Le 14 janvier 2011, Ben Ali fuit en Arabie saoudite. D'autres pays arabes vont être gagnés par une contestation populaire.
En octobre, le mouvement islamiste Ennahdha, légalisé en mars, est vainqueur avec 37% des voix du premier scrutin libre de l'histoire du pays.
En 2014, la Tunisie adopte une nouvelle Constitution, puis organise des législatives, remportées par le parti anti-islamiste Nidaa Tounès devant Ennahda. En décembre, Béji Caïd Essebsi est élu président au suffrage universel. Il décède en juillet 2019.
La Tunisie est considérée comme pionnière en Afrique du Nord et au Moyen-Orient en matière de droits des femmes depuis l'adoption en 1956 du Code du statut personnel, qui accorde aux Tunisiennes des droits sans précédent.
Le Code abolit la polygamie, institue le divorce judiciaire et fixe l'âge minimum du mariage à 17 ans pour la femme, "sous réserve de son consentement". Il ouvre également la voie à l'instruction, à la liberté de choix du conjoint et au mariage civil.
La nouvelle Constitution de 2014 a introduit un objectif de parité dans les assemblées élues. En 2017, le Parlement a voté une loi pour lutter contre les violences faites aux femmes.
En 2015, trois attentats font 72 morts --surtout des touristes étrangers et des membres des forces de l'ordre--, au musée du Bardo à Tunis, dans un hôtel de Sousse (centre-est) et contre un bus de la garde présidentielle à Tunis. Ils sont revendiqués par le groupe Etat islamique (EI).
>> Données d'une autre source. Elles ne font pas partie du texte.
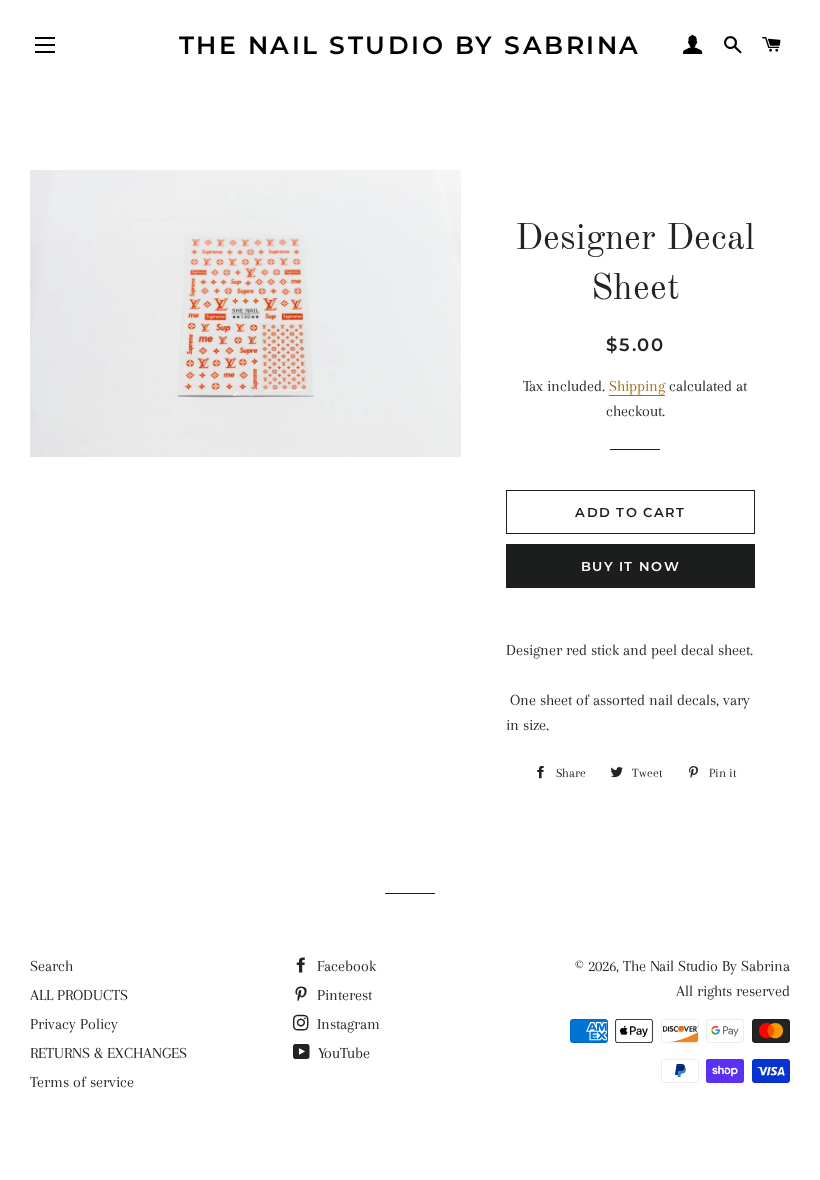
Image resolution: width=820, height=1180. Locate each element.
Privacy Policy (74, 1024)
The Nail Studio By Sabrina (410, 45)
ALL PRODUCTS (79, 995)
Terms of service (82, 1082)
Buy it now (630, 566)
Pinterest (342, 995)
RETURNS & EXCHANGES (108, 1053)
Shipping (637, 386)
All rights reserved (733, 991)
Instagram (346, 1024)
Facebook (344, 966)
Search (51, 966)
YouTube (342, 1053)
En 2016, des jihadistes attaquent des installations sécuritaires à Ben Guerdane (sud), tuant 13 membres des forces de l'ordre et sept civils.
La sécurité s'est améliorée depuis en Tunisie mais l'état d'urgence y est maintenu.
En 2016, le Fonds monétaire international a accordé un prêt de 2,4 milliards d'euros sur quatre ans à Tunis, en contrepartie de vastes réformes.
Après des années de stagnation, la croissance a atteint 2,5% en 2018, mais devrait retomber sous les 2% en 2019 selon le FMI qui s'est inquiété de ce ralentissement, invitant Tunis à accélérer les réformes.
Le pays peine toujours à répondre aux attentes sociales et à réduire un chômage persistant à 15%.
La production de phosphate, une ressource stratégique, a été plusieurs fois entravée par des troubles sociaux. Le pays est l'un des principaux producteurs mondiaux d'huile d'olive.
La fréquentation touristique, qui avait pâti des attentats, a rebondi ces deux dernières années.
La Tunisie compte plusieurs sites classés au patrimoine mondial de l'Unesco, dont les médinas de Tunis et Sousse ou encore le site archéologique de Carthage (nord), la cité qui s'opposa à Rome dans l'antiquité.
Kairouan, premier bastion de l'islam en Afrique et capitale de la Tunisie au 8e siècle, est également classée.
El Jem, dans le centre du pays, est l'un des plus imposants amphithéâtres romains au monde.